I have looked everywhere to find if this is a good thing or bad. I mean is there a relation between the number of support vectors and the classifiers performance?
I have read this previous post but I am performing a parameter selection and also I am sure that the attributes in the feature vectors are all ordered.
I just need to know the relation.
Thanks.
p.s: I use a linear kernel.
Support Vector Machines are an optimization problem. They are attempting to find a hyperplane that divides the two classes with the largest margin. The support vectors are the points which fall within this margin. It's easiest to understand if you build it up from simple to more complex.
Hard Margin Linear SVM
In a training set where the data is linearly separable, and you are using a hard margin (no slack allowed), the support vectors are the points which lie along the supporting hyperplanes (the hyperplanes parallel to the dividing hyperplane at the edges of the margin)
All of the support vectors lie exactly on the margin. Regardless of the number of dimensions or size of data set, the number of support vectors could be as little as 2.
Soft-Margin Linear SVM
But what if our dataset isn't linearly separable? We introduce soft margin SVM. We no longer require that our datapoints lie outside the margin, we allow some amount of them to stray over the line into the margin. We use the slack parameter C to control this. (nu in nu-SVM) This gives us a wider margin and greater error on the training dataset, but improves generalization and/or allows us to find a linear separation of data that is not linearly separable.
Now, the number of support vectors depends on how much slack we allow and the distribution of the data. If we allow a large amount of slack, we will have a large number of support vectors. If we allow very little slack, we will have very few support vectors. The accuracy depends on finding the right level of slack for the data being analyzed. Some data it will not be possible to get a high level of accuracy, we must simply find the best fit we can.
Non-Linear SVM
This brings us to non-linear SVM. We are still trying to linearly divide the data, but we are now trying to do it in a higher dimensional space. This is done via a kernel function, which of course has its own set of parameters. When we translate this back to the original feature space, the result is non-linear:
Now, the number of support vectors still depends on how much slack we allow, but it also depends on the complexity of our model. Each twist and turn in the final model in our input space requires one or more support vectors to define. Ultimately, the output of an SVM is the support vectors and an alpha, which in essence is defining how much influence that specific support vector has on the final decision.
Here, accuracy depends on the trade-off between a high-complexity model which may over-fit the data and a large-margin which will incorrectly classify some of the training data in the interest of better generalization.
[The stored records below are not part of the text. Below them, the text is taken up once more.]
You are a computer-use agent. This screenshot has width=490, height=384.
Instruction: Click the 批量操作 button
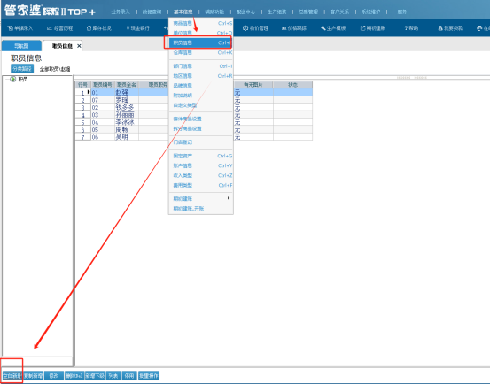(x=149, y=375)
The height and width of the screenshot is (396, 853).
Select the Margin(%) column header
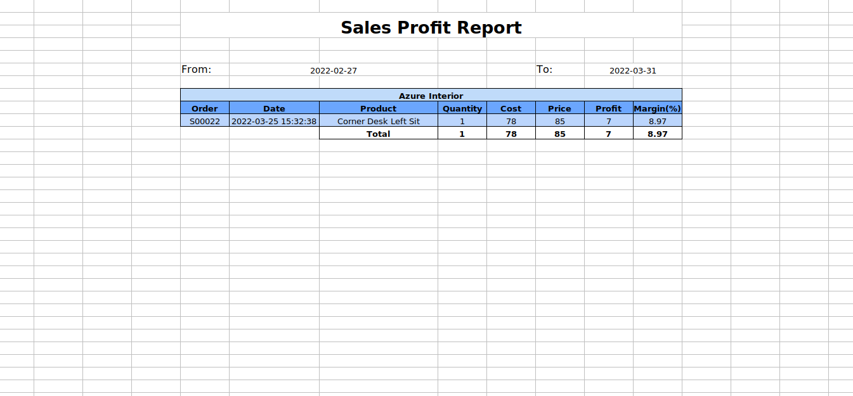[x=657, y=108]
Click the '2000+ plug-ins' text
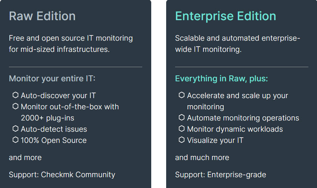This screenshot has height=188, width=317. tap(47, 118)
The number of support vectors can range from very few to every single data point if you completely over-fit your data. This tradeoff is controlled via C and through the choice of kernel and kernel parameters.
I assume when you said performance you were referring to accuracy, but I thought I would also speak to performance in terms of computational complexity. In order to test a data point using an SVM model, you need to compute the dot product of each support vector with the test point. Therefore the computational complexity of the model is linear in the number of support vectors. Fewer support vectors means faster classification of test points.
A good resource:
A Tutorial on Support Vector Machines for Pattern Recognition
800 out of 1000 basically tells you that the SVM needs to use almost every single training sample to encode the training set. That basically tells you that there isn't much regularity in your data.
Sounds like you have major issues with not enough training data. Also, maybe think about some specific features that separate this data better.
Both number of samples and number of attributes may influence the number of support vectors, making model more complex. I believe you use words or even ngrams as attributes, so there are quite many of them, and natural language models are very complex themselves. So, 800 support vectors of 1000 samples seem to be ok. (Also pay attention to #karenu's comments about C/nu parameters that also have large effect on SVs number).
To get intuition about this recall SVM main idea. SVM works in a multidimensional feature space and tries to find hyperplane that separates all given samples. If you have a lot of samples and only 2 features (2 dimensions), the data and hyperplane may look like this:
Here there are only 3 support vectors, all the others are behind them and thus don't play any role. Note, that these support vectors are defined by only 2 coordinates.
Now imagine that you have 3 dimensional space and thus support vectors are defined by 3 coordinates.
This means that there's one more parameter (coordinate) to be adjusted, and this adjustment may need more samples to find optimal hyperplane. In other words, in worst case SVM finds only 1 hyperplane coordinate per sample.
When the data is well-structured (i.e. holds patterns quite well) only several support vectors may be needed - all the others will stay behind those. But text is very, very bad structured data. SVM does its best, trying to fit sample as well as possible, and thus takes as support vectors even more samples than drops. With increasing number of samples this "anomaly" is reduced (more insignificant samples appear), but absolute number of support vectors stays very high.
SVM classification is linear in the number of support vectors (SVs). The number of SVs is in the worst case equal to the number of training samples, so 800/1000 is not yet the worst case, but it's still pretty bad.
Then again, 1000 training documents is a small training set. You should check what happens when you scale up to 10000s or more documents. If things don't improve, consider using linear SVMs, trained with LibLinear, for document classification; those scale up much better (model size and classification time are linear in the number of features and independent of the number of training samples).
There is some confusion between sources. In the textbook ISLR 6th Ed, for instance, C is described as a "boundary violation budget" from where it follows that higher C will allow for more boundary violations and more support vectors.
But in svm implementations in R and python the parameter C is implemented as "violation penalty" which is the opposite and then you will observe that for higher values of C there are fewer support vectors.